— Я хотел сказать, что она сама может найти способ осуществить этот вояж… А этого я никак не мог бы допустить… — Слова замерли у меня на губах, а дядюшка не обратил внимания или сделал вид, что не расслышал страстности, с которой я стремился защитить Грейс Ричардсон.
Как бы подводя итог, дядюшка Амброуз сказал:
— Она едва ли не прямо попросила тебя отыскать этого человека. Ты опасаешься, что он может быть отцом ее сына, полагаешь, что это и есть единственная достаточно весомая причина. Я тоже считаю, что это весомый резон. Ей известно, что ты знал этого человека как низкого пирата, и все же ты чувствуешь, что она будет настаивать. Согласен, это требует от нее отваги. Я пытаюсь понять, что во всем этом сильнее руководит тобой — чувство или разум? Я вижу — все случилось совершенно неожиданно, в несколько волнующих дней, потребовавших принятия решений. Но человек — существо неожиданное. — И он снова просиял улыбкой.
Я замолк как потому, что полагал — мне следует теперь слушать, так и потому, что испугался, как бы мой голос не выдал силы чувства, которое я питал к Грейс Ричардсон.
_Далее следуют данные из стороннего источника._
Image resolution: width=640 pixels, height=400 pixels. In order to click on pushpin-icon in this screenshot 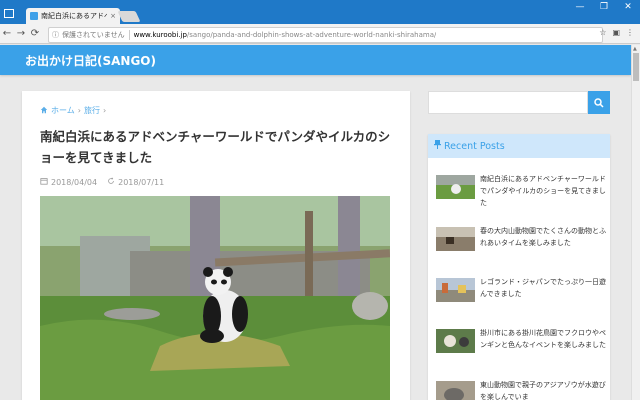, I will do `click(438, 146)`.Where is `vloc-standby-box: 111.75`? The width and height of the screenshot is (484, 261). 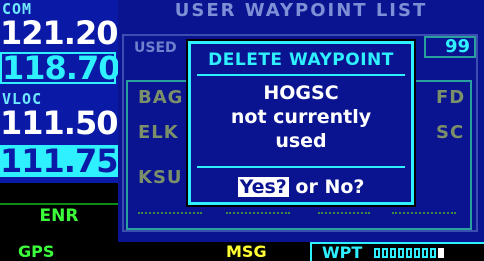 vloc-standby-box: 111.75 is located at coordinates (59, 161).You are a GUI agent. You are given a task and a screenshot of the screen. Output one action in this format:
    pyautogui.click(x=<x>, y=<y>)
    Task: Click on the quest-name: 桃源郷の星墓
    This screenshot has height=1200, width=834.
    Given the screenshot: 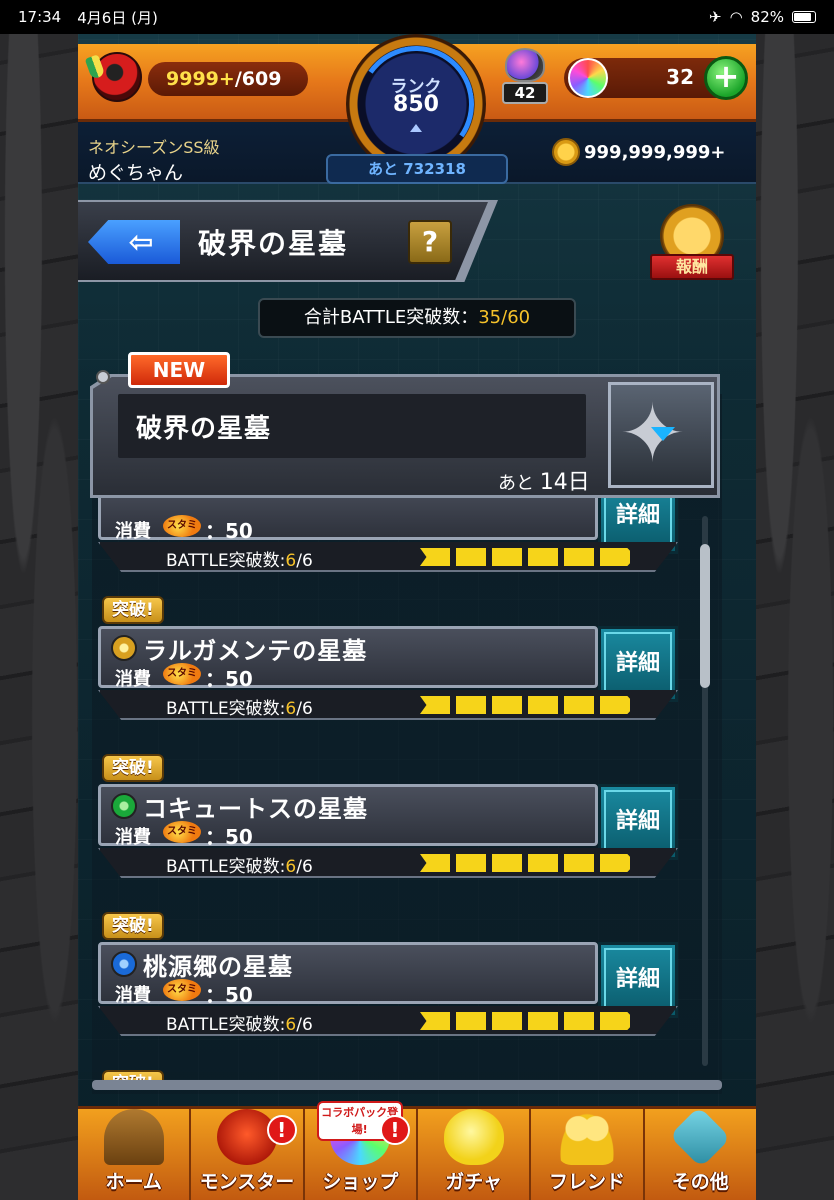 What is the action you would take?
    pyautogui.click(x=218, y=967)
    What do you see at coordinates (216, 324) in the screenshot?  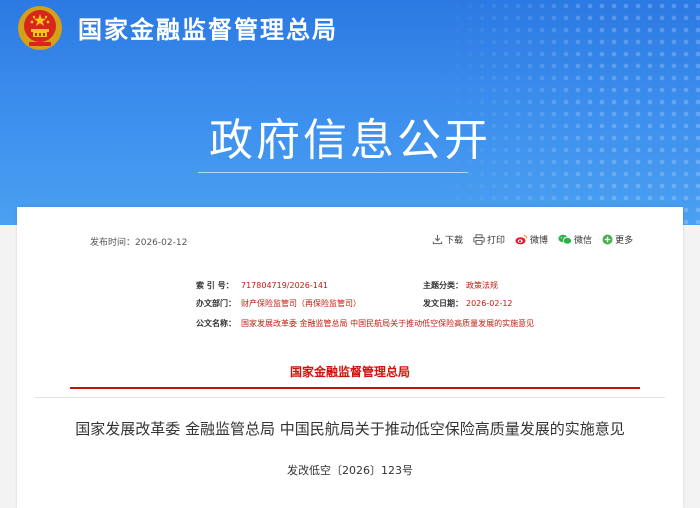 I see `meta-subject-label: 公文名称：` at bounding box center [216, 324].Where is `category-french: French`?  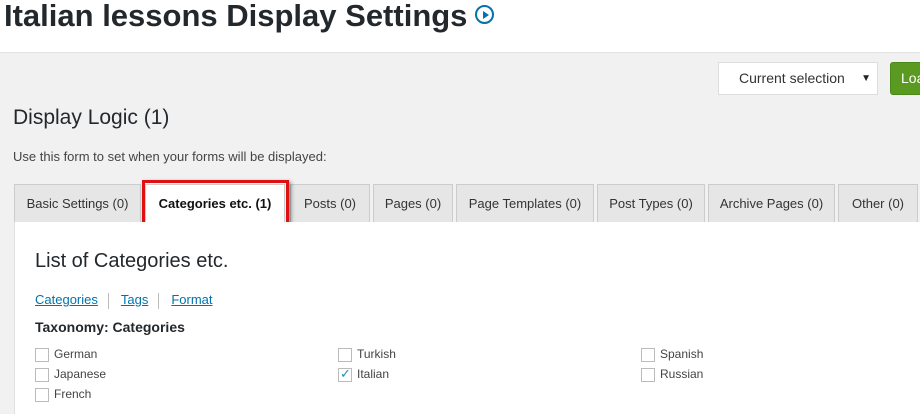
category-french: French is located at coordinates (63, 394).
Дядюшка Амброуз продолжал:
— Джим, позволь задать тебе вопрос, который потребует от тебя такого честного ответа, какой вряд ли еще когда-нибудь от тебя потребуется.
Я понимал, о чем он собирается спросить, и боялся этого.
— Намереваешься ли ты исполнить желание этой женщины? — спросил он со всей серьезностью, к которой его обязывала его профессия.
Я не дал ему прямого ответа. Вместо этого я сказал:
— Моя матушка… Я не должен снова причинять ей страдания…..
Дядюшка Амброуз рассмеялся.
— Ах, не нужно делать ставку на эту карту! Твоя мать гораздо умнее каждого из нас. Никто лучше нее не знает, что жизни должно позволять идти своим путем.
— Но, дядя, — воскликнул я, — это же перевернет всю мою жизнь! Это может быть очень опасно! Так же, как было в прошлое путешествие. Это мне вовсе не по нутру. Я же клятву дал, что ничто меня туда никогда больше не заманит.
Дядюшка глядел на меня и улыбался весьма благожелательно. Мне не удалось его убедить.
— Джим, ты очень ясно излагаешь свою историю, — сказал он. Он хотел что-то еще добавить, но сменил тактику и потянулся за письменными принадлежностями. — Однако будем людьми практичными. Из того, что ты рассказал, следует, что этот Молтби и его приспешники прочесывают Бристоль, разыскивая вас. Полагаю, мне следует написать письмо. — Он приостановился, взглянул в окно и принял новое решение: — Нет, пожалуй, напишу два. — И принялся писать.
Я сидел в его кабинете, глядя, как солнце освещает кирпичную ограду его сада, наблюдая, как склоняется седая голова любимого дядюшки над страницей, и прислушивался к единственному раздававшемуся в доме звуку — скрипу его пера по бумаге. Он закончил.
— Мой секретарь является очень поздно! Он не просыпается до тех пор, пока петух не вскочит к нему на кровать и не прокукарекает прямо в ухо. Ах-х-х-х, — прошипел он, обжегши пальцы о расплавленный воск.
Мне никогда еще не приходилось видеть, чтобы человек так неуклюже запечатывал пакет, как это делал мой дядюшка Амброуз Хэтт. Он позвонил в звонок.
— Уилфрид, пожалуйста, доставьте это. А по пути предупредите миссис Уилфрид, что мы явимся к завтраку через минуту.
Очень скоро дядюшка Амброуз, в развевающемся длинном халате и еще более длинной ночной рубашке, повел меня по дышащим благожелательностью коридорам своего прекрасного дома разделить с ним завтрак у пылающего камина, огню в котором, как он утверждал, не дозволялось угасать ни зимой, ни летом. В то утро я был рад этому, хотя разгоравшийся за окном день обещал теплую погоду. Ночной воздух все еще пробирал меня до костей… Но может быть, это был страх перед тем решением, которое, как я полагал, я только что отважился принять?
Миссис Уилфрид с кухонной прислугой сервировала завтрак. Я стал понимать, почему слуги так любят моего дядюшку.